What is required
Please edit the lines between the ones containing "Describe the element at coordinates (820, 701)" and "center [434, 397].", inclusive, so that "Describe" becomes "Identify" and nothing else changes. Return only those lines.

[Stored data entries]
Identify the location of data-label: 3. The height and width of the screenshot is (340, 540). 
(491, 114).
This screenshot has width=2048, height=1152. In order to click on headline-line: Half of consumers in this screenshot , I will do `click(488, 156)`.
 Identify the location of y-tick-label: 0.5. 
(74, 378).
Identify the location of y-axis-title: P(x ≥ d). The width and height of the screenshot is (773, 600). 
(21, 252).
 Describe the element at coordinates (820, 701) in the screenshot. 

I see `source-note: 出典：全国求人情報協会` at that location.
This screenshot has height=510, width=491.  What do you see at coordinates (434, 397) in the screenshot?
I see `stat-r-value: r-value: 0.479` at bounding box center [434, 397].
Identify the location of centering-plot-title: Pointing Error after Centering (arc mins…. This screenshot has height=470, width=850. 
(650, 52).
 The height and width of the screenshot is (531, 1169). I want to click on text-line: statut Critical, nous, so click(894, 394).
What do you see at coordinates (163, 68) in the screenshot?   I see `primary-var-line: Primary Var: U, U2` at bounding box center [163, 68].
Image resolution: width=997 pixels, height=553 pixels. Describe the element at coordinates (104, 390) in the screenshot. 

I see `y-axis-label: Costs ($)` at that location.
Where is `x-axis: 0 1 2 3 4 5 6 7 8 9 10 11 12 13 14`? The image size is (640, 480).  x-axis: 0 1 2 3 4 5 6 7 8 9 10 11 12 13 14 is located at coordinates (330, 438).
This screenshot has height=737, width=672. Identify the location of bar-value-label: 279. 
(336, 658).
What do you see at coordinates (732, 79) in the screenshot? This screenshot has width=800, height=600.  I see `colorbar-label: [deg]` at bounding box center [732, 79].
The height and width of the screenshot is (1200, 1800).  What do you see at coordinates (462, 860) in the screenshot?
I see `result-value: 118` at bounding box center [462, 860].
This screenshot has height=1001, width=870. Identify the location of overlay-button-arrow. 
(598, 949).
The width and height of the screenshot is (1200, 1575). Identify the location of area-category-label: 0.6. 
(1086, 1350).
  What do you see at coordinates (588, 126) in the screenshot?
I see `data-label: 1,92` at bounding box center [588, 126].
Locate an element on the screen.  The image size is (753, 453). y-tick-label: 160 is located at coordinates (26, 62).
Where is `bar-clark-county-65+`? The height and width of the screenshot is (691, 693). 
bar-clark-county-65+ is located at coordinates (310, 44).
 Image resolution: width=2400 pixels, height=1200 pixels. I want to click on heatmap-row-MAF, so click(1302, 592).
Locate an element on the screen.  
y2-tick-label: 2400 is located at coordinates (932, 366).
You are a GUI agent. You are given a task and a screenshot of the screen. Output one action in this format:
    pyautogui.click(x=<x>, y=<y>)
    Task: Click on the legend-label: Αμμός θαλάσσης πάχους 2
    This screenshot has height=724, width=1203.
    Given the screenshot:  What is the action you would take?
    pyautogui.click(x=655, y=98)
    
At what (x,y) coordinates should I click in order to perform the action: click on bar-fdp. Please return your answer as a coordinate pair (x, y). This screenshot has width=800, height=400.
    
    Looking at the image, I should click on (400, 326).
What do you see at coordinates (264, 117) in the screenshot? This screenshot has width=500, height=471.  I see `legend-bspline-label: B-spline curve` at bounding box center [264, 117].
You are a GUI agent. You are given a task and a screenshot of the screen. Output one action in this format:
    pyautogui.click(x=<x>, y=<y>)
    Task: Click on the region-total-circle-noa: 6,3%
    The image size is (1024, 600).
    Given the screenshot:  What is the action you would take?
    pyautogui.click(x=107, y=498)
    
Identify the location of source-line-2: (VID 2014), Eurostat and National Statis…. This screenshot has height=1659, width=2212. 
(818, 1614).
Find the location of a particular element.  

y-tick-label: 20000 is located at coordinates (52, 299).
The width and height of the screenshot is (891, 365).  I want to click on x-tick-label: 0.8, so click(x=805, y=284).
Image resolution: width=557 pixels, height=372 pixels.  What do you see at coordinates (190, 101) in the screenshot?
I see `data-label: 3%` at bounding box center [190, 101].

Exercise solution
 Identify the element at coordinates (820, 701) in the screenshot. 

I see `source-note: 出典：全国求人情報協会` at that location.
This screenshot has height=510, width=491.  What do you see at coordinates (434, 397) in the screenshot?
I see `stat-r-value: r-value: 0.479` at bounding box center [434, 397].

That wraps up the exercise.